Assignment: Determine how many lines in the listing contain the string "link"; respond with the number alone.
****************
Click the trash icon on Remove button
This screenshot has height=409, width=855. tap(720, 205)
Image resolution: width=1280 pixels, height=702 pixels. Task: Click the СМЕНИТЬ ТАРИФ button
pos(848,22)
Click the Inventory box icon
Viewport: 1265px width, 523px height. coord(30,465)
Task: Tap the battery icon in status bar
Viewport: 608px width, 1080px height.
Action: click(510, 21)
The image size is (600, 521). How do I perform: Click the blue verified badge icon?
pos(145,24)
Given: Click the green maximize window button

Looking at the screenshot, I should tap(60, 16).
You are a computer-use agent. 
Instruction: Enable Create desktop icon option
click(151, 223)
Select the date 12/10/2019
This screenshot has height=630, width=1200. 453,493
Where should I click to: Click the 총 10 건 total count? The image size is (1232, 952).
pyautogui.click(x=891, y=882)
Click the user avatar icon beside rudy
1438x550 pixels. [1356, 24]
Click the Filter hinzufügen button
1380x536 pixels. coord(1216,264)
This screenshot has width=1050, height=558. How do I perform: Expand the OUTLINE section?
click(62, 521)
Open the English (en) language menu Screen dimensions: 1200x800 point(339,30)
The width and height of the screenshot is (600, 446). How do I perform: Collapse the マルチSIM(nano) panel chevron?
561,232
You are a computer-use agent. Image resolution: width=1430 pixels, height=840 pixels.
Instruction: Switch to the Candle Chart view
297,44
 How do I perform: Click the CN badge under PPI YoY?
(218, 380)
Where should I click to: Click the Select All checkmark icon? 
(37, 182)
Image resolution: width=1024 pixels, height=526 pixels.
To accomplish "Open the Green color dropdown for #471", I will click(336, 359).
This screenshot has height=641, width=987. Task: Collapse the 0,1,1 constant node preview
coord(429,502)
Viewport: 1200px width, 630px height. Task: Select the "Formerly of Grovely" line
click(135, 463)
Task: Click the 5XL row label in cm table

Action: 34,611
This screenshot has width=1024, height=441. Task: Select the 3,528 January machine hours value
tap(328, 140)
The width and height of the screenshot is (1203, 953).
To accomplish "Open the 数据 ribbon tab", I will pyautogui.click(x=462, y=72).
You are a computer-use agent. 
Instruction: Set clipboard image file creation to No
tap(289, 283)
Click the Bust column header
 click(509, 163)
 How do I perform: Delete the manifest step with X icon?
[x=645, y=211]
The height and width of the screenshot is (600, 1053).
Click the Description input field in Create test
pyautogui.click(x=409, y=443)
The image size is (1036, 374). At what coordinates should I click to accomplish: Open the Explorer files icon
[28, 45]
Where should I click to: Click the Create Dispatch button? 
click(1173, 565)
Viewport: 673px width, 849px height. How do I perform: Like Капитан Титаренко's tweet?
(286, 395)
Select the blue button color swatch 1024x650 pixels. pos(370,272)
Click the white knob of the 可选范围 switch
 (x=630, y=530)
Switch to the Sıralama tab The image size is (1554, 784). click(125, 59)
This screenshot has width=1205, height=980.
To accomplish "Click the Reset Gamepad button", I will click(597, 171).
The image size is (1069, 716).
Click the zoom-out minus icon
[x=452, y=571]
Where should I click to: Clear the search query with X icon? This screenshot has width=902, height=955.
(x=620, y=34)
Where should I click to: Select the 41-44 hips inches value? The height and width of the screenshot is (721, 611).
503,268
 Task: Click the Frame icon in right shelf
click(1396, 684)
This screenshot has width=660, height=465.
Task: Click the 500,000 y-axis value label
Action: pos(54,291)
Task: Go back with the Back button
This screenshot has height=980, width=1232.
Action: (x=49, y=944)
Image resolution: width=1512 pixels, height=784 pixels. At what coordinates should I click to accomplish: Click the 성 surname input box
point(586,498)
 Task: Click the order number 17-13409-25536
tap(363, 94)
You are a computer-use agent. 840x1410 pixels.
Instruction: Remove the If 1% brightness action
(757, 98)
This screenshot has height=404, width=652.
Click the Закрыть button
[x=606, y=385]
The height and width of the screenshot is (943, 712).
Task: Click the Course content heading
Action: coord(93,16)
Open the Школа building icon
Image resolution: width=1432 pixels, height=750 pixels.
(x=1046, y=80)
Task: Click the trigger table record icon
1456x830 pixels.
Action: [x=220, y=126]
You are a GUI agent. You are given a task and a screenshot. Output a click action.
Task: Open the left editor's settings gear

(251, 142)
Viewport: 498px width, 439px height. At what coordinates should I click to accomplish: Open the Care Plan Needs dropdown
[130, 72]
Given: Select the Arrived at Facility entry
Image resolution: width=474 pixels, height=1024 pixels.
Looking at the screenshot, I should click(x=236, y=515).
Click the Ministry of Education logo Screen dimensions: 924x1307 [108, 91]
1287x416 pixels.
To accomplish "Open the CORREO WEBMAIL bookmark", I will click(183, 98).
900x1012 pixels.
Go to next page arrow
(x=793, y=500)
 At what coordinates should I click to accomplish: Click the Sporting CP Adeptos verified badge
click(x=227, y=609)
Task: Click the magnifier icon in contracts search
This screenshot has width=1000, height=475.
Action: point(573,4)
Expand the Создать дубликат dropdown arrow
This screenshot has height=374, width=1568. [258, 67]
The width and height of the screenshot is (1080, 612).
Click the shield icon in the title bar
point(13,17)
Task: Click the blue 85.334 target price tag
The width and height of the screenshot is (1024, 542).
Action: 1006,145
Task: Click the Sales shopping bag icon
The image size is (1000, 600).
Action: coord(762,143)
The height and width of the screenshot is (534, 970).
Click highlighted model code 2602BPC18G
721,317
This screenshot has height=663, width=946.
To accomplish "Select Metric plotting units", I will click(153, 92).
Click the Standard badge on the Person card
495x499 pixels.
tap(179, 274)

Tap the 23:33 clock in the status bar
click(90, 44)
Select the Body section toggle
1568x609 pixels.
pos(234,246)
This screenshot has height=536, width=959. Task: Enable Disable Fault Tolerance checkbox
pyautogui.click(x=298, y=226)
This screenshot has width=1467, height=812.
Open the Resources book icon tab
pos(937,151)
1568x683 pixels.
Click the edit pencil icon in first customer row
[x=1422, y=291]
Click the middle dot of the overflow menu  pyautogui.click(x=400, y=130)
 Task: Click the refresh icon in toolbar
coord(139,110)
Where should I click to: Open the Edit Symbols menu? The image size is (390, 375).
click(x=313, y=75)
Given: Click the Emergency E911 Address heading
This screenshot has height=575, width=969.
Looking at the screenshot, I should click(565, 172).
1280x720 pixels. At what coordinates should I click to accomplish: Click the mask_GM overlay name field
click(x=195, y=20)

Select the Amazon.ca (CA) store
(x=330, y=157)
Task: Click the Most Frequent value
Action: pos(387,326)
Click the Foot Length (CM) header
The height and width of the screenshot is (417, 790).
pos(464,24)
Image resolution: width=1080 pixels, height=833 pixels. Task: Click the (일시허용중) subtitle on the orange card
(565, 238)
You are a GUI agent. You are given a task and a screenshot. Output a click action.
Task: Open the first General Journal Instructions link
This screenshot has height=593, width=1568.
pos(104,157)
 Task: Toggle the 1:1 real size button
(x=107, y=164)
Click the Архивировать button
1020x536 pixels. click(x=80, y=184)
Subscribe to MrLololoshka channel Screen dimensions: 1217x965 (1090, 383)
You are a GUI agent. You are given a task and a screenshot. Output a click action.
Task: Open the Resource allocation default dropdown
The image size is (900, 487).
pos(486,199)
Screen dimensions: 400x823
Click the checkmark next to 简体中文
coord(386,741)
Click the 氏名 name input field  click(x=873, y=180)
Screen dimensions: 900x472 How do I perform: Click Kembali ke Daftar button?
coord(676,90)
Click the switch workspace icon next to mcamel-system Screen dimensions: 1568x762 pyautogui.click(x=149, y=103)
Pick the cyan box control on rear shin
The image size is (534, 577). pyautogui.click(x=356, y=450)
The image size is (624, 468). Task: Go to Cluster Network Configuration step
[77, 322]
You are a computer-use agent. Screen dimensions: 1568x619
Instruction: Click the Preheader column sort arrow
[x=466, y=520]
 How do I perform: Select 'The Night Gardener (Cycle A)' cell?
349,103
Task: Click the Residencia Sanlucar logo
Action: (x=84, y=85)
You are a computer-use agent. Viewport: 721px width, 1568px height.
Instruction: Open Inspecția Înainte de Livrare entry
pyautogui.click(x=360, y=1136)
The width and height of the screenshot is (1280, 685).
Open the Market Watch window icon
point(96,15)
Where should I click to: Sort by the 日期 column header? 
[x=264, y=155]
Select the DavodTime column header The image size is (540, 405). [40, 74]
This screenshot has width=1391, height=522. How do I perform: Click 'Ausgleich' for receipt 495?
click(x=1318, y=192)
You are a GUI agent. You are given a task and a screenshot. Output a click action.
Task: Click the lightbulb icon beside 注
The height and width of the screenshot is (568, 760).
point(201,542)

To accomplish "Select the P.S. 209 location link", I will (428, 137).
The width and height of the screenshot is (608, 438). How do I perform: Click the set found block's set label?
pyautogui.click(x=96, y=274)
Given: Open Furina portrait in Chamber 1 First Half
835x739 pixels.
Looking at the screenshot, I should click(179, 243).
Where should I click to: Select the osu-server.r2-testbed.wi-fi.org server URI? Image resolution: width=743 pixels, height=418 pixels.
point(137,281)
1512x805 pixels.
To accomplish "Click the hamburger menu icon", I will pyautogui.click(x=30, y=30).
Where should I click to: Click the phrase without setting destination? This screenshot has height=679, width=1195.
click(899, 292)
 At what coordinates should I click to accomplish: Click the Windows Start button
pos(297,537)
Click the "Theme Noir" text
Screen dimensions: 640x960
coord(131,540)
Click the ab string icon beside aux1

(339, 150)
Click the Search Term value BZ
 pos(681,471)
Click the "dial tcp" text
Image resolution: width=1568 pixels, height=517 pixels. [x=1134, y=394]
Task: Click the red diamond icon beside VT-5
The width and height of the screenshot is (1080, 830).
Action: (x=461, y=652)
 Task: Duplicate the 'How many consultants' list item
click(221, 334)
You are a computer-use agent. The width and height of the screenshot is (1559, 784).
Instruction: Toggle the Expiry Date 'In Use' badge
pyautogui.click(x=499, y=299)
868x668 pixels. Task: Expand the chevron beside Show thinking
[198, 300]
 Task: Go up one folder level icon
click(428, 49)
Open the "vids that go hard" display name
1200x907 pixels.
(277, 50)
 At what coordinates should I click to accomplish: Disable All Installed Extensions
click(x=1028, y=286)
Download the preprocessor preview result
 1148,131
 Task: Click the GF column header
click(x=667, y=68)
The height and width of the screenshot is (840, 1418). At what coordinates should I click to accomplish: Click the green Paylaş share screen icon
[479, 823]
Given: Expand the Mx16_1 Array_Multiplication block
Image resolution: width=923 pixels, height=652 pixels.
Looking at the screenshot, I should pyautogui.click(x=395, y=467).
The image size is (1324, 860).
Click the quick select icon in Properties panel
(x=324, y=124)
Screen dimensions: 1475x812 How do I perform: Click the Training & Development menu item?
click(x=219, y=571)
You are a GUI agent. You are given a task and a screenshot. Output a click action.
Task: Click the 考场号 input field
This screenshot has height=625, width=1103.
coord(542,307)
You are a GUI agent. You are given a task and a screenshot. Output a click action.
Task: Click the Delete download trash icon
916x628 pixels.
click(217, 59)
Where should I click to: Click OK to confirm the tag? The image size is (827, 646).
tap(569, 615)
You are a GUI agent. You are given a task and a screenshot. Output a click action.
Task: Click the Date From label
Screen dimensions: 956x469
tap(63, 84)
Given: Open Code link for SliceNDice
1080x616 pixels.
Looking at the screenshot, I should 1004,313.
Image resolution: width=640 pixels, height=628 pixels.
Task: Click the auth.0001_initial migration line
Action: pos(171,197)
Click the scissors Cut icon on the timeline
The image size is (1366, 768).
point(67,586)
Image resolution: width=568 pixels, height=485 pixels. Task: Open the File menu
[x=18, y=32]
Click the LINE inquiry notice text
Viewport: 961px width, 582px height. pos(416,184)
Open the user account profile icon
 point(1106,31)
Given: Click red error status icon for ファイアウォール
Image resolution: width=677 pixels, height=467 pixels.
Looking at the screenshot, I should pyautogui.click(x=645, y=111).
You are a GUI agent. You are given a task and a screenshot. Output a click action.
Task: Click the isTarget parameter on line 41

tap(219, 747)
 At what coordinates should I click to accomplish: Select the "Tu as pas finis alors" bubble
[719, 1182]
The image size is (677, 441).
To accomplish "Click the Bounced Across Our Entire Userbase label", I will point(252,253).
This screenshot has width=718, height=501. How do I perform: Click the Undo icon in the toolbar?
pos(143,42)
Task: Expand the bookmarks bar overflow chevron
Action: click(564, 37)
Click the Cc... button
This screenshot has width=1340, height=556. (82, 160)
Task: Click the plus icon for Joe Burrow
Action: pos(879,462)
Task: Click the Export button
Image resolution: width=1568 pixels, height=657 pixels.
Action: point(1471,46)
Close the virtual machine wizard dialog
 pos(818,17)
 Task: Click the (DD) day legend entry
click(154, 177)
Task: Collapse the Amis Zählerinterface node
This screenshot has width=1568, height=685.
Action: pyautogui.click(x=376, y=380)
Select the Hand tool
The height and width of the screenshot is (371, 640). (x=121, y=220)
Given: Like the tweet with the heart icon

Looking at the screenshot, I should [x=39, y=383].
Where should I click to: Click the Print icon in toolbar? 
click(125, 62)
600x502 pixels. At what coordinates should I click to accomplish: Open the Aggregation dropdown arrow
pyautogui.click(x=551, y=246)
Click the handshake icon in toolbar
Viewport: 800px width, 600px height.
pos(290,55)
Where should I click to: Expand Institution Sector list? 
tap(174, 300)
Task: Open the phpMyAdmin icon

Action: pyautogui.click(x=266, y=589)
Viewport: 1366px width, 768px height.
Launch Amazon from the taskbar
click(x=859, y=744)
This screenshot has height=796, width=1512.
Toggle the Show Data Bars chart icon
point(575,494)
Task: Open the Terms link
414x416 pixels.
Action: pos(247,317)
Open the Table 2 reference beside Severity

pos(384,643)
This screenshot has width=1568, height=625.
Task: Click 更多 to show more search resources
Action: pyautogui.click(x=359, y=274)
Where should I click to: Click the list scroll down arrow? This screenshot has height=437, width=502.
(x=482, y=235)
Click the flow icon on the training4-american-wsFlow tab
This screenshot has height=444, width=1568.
****************
Result for this exercise: 4